• _Task statement_
A verbatim copy of every entry is required.

• _Records for this exercise_
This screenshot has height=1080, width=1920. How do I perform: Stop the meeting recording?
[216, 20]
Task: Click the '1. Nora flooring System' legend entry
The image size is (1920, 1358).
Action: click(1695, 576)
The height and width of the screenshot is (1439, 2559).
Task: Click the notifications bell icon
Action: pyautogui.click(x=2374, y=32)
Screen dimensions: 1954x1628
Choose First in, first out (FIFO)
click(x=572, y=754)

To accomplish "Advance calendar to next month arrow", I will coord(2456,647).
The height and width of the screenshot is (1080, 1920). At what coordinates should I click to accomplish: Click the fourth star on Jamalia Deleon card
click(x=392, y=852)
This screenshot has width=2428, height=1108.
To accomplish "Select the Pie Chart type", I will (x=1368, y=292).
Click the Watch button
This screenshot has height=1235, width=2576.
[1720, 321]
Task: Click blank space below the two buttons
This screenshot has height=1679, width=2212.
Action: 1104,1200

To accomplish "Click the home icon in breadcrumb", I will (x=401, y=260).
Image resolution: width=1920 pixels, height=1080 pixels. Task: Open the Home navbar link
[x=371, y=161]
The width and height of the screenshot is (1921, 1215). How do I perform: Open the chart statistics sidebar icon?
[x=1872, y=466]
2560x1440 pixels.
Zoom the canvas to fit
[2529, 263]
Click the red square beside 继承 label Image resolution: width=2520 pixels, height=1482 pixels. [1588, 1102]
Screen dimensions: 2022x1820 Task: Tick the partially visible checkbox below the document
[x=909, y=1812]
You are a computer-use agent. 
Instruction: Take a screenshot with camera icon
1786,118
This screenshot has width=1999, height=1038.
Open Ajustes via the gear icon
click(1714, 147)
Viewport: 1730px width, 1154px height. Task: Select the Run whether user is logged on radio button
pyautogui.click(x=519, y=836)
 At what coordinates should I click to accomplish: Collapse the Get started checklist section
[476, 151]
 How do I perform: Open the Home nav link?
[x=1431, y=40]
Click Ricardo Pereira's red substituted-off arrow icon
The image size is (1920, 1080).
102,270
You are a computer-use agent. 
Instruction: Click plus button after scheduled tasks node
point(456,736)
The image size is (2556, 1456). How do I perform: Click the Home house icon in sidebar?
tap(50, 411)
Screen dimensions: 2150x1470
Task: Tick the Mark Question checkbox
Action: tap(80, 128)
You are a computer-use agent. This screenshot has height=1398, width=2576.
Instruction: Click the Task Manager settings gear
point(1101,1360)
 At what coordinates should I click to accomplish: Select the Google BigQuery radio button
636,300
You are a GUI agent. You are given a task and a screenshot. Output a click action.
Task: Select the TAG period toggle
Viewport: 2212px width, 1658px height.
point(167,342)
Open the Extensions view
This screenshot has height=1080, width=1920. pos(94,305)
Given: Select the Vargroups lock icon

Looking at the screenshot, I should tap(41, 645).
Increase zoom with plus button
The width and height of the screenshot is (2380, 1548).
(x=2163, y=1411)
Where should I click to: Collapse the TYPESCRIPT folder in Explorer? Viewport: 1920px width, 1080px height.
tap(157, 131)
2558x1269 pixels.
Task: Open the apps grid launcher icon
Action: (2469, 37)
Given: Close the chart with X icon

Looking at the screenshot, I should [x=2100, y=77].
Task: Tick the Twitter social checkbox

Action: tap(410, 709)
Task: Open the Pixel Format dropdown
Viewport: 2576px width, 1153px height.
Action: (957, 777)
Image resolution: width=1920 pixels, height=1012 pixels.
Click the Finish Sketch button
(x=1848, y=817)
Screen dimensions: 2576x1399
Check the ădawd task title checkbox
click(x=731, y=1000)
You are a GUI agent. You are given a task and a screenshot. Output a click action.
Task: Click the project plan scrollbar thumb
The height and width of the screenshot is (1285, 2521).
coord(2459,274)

• _Result_
This screenshot has height=1080, width=1920. How do I perform: Stop the meeting recording?
[216, 20]
Task: Click the '1. Nora flooring System' legend entry
The image size is (1920, 1358).
Action: click(1695, 576)
The height and width of the screenshot is (1439, 2559).
Task: Click the notifications bell icon
Action: pyautogui.click(x=2374, y=32)
Screen dimensions: 1954x1628
Choose First in, first out (FIFO)
click(x=572, y=754)

To accomplish "Advance calendar to next month arrow", I will coord(2456,647).
The height and width of the screenshot is (1080, 1920). At what coordinates should I click to accomplish: Click the fourth star on Jamalia Deleon card
click(x=392, y=852)
This screenshot has width=2428, height=1108.
To accomplish "Select the Pie Chart type", I will (x=1368, y=292).
Click the Watch button
This screenshot has height=1235, width=2576.
[1720, 321]
Task: Click blank space below the two buttons
This screenshot has height=1679, width=2212.
Action: 1104,1200

To accomplish "Click the home icon in breadcrumb", I will (x=401, y=260).
Image resolution: width=1920 pixels, height=1080 pixels. Task: Open the Home navbar link
[x=371, y=161]
The width and height of the screenshot is (1921, 1215). How do I perform: Open the chart statistics sidebar icon?
[x=1872, y=466]
2560x1440 pixels.
Zoom the canvas to fit
[2529, 263]
Click the red square beside 继承 label Image resolution: width=2520 pixels, height=1482 pixels. [1588, 1102]
Screen dimensions: 2022x1820 Task: Tick the partially visible checkbox below the document
[x=909, y=1812]
You are a computer-use agent. 
Instruction: Take a screenshot with camera icon
1786,118
This screenshot has width=1999, height=1038.
Open Ajustes via the gear icon
click(1714, 147)
Viewport: 1730px width, 1154px height. Task: Select the Run whether user is logged on radio button
pyautogui.click(x=519, y=836)
 At what coordinates should I click to accomplish: Collapse the Get started checklist section
[476, 151]
 How do I perform: Open the Home nav link?
[x=1431, y=40]
Click Ricardo Pereira's red substituted-off arrow icon
The image size is (1920, 1080).
102,270
You are a computer-use agent. 
Instruction: Click plus button after scheduled tasks node
point(456,736)
The image size is (2556, 1456). How do I perform: Click the Home house icon in sidebar?
tap(50, 411)
Screen dimensions: 2150x1470
Task: Tick the Mark Question checkbox
Action: tap(80, 128)
You are a computer-use agent. This screenshot has height=1398, width=2576.
Instruction: Click the Task Manager settings gear
point(1101,1360)
 At what coordinates should I click to accomplish: Select the Google BigQuery radio button
636,300
You are a GUI agent. You are given a task and a screenshot. Output a click action.
Task: Select the TAG period toggle
Viewport: 2212px width, 1658px height.
point(167,342)
Open the Extensions view
This screenshot has height=1080, width=1920. pos(94,305)
Given: Select the Vargroups lock icon

Looking at the screenshot, I should tap(41, 645).
Increase zoom with plus button
The width and height of the screenshot is (2380, 1548).
(x=2163, y=1411)
Where should I click to: Collapse the TYPESCRIPT folder in Explorer? Viewport: 1920px width, 1080px height.
tap(157, 131)
2558x1269 pixels.
Task: Open the apps grid launcher icon
Action: (2469, 37)
Given: Close the chart with X icon

Looking at the screenshot, I should [x=2100, y=77].
Task: Tick the Twitter social checkbox

Action: tap(410, 709)
Task: Open the Pixel Format dropdown
Viewport: 2576px width, 1153px height.
Action: (957, 777)
Image resolution: width=1920 pixels, height=1012 pixels.
Click the Finish Sketch button
(x=1848, y=817)
Screen dimensions: 2576x1399
Check the ădawd task title checkbox
click(x=731, y=1000)
You are a GUI agent. You are given a task and a screenshot. Output a click action.
Task: Click the project plan scrollbar thumb
The height and width of the screenshot is (1285, 2521).
coord(2459,274)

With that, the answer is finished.